The vast majority of organizations start their way with a qualitative risk assessment. In this case, parameter values are chosen from the directory or are displayed in tables. Each value corresponds to a description that allows to interpret it more accurately when choosing.
In the beginning, experts are more interested in the systematization of the results of their work, rather than in carrying out full-fledged calculations of parameters, levels, and indexes. The organization does not yet have experience in risk assessment, the process has not been built up – so for some time, the experts “agree” and try to operate with their expertise less subjectively than they could. This approach is understandable and logical – qualitative assessments generally simplify the process at the beginning and are easier to modify as experience is gained. They are a good starting point for the first steps in this area.
However, qualitative assessments have a number of drawbacks that make them unable to be the main tools for work:
– The result will always be highly subjective and poorly repeatable, regardless of the detail of value descriptions.
– Qualitative assessments are poorly scalable – increasing the number of parameters and values will not make the result more accurate but will make the experts’ work more difficult.
Sooner or later, the qualitative assessment will begin to diverge from reality. The assessment will either be too subjective or too broad. And there will be no way to improve the accuracy of the results due to the nature of this type of methodology. For this reason, a mature risk assessment process always implies a transition to quantitative assessments.
Quantitative risk assessment is an approach in which risk parameters are calculated using probabilistic or statistical methods.
Unfortunately, many experts overlook this definition and often mistake qualitative assessments for quantitative ones. Because of this, organizations can stay at the same level of maturity for a long time, wasting energy on unnecessarily complicating their methodologies instead of fundamentally revising them.
However, replacing the words “high, medium-low” with numbers “1; 2; 3” or coefficients, and performing mathematical operations on these numbers does not turn a qualitative assessment into a quantitative one. In a true quantitative assessment, the result is mathematically valid and depends minimally on the experts’ responses.

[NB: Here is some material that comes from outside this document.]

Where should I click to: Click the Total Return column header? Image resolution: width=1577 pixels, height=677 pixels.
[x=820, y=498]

Unfortunately, quantitative assessment is not easy to get to, even having a clear understanding of its principles. Many people mistakenly believe that in the classic pair of parameters “probability and damage”, the most difficult to calculate is probability. That is not so. Calculating probability requires accumulating statistics on risk events and applying a suitable formula from probability theory – these are doable and understandable tasks.

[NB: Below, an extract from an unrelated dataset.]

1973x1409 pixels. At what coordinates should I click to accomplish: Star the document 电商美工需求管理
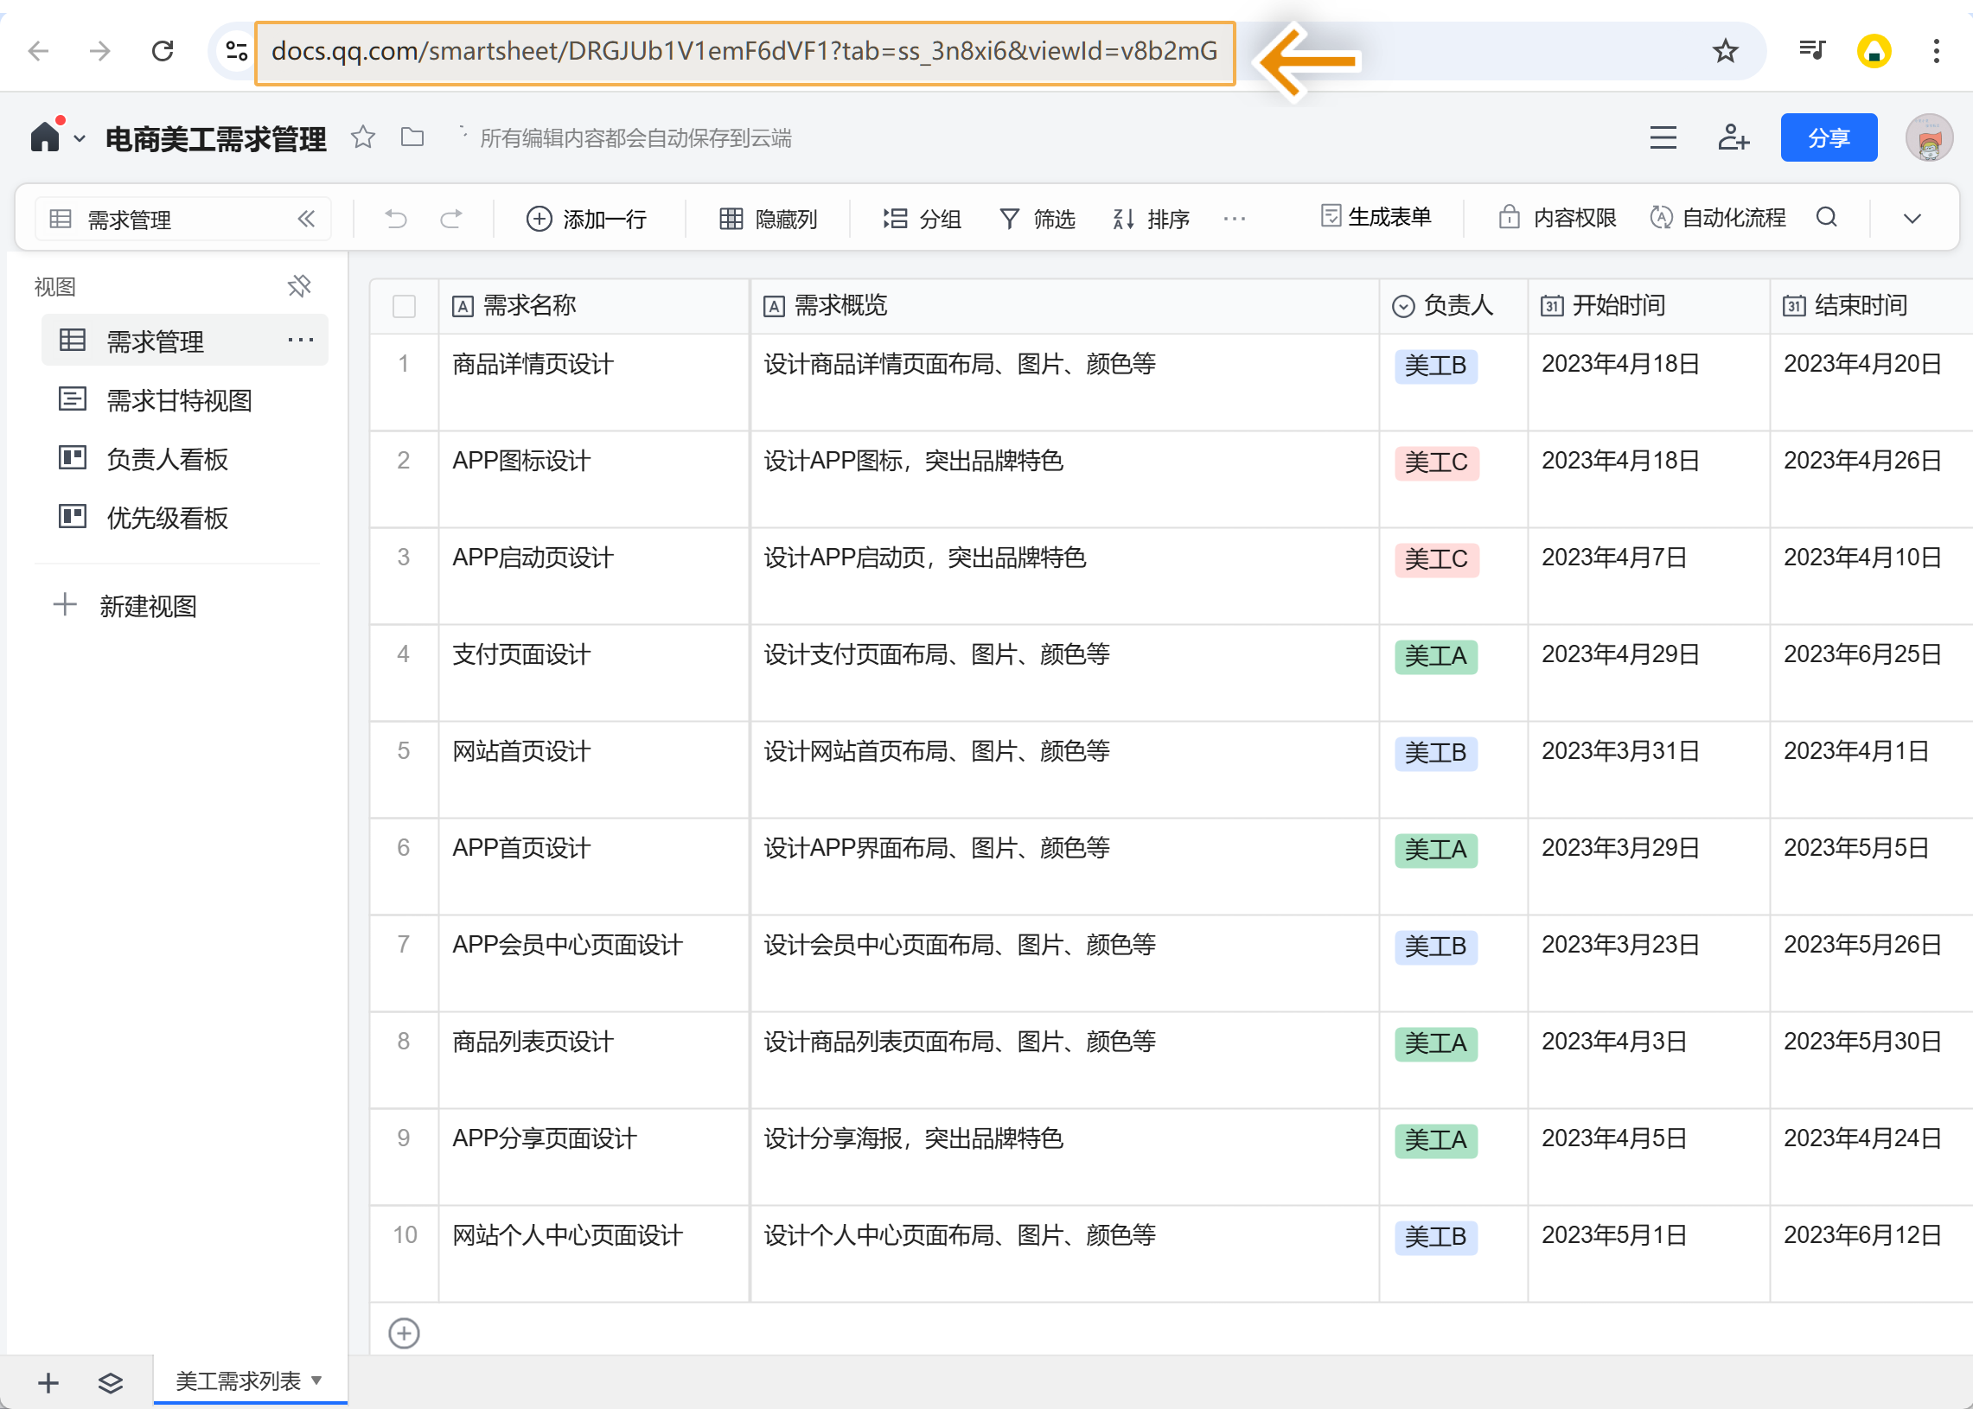(363, 137)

In fact, the dark horse is the calculation of damage, and more specifically, the value of the asset included in the assessment area.
Firstly, calculating the value of an asset is a borderline responsibility area. The CS or the risk department staff may not have all the information needed for the assessment. Therefore, this step requires an additional interview with the owner of the asset.
Secondly, the value is extremely difficult to calculate objectively. It can be difficult for an asset owner to dive into the topic of risks and give a correct answer if you ask “head-on” questions (“how much damage would a data breach cause?”). People also tend to underestimate or overestimate depending on what is more profitable – for example, the owner may want to attract more attention and budget to his/her asset and overestimate the value.
Thirdly, operating with numbers feels like a higher level of responsibility than “high/medium/low” answers. People are afraid to sign off on specific numbers, which also affects the objectivity of the results.
For these reasons, compiling questionnaires for asset owners is a very difficult task, requiring the ability to work with people and process subjective responses. As a consequence, the “value” parameter often has the greatest degree of subjectivity.
With the SGRC solution implemented, experts are better able to choose an appropriate approach to risk assessment. The basic functionality, of course, is the ability to create and customize assessment schemes – both qualitative and quantitative. But thanks to the interconnection of different objects, the transition to quantitative assessment is quicker and more painless. An additional advantage is a fact that manual labor is reduced to a minimum, and experts can simultaneously test several techniques. The vendor’s expertise also plays an important role – sometimes the implementation project makes it possible to jump over several process development stages at once, thanks to pre-installed risk assessment methodologies and built-in knowledge bases.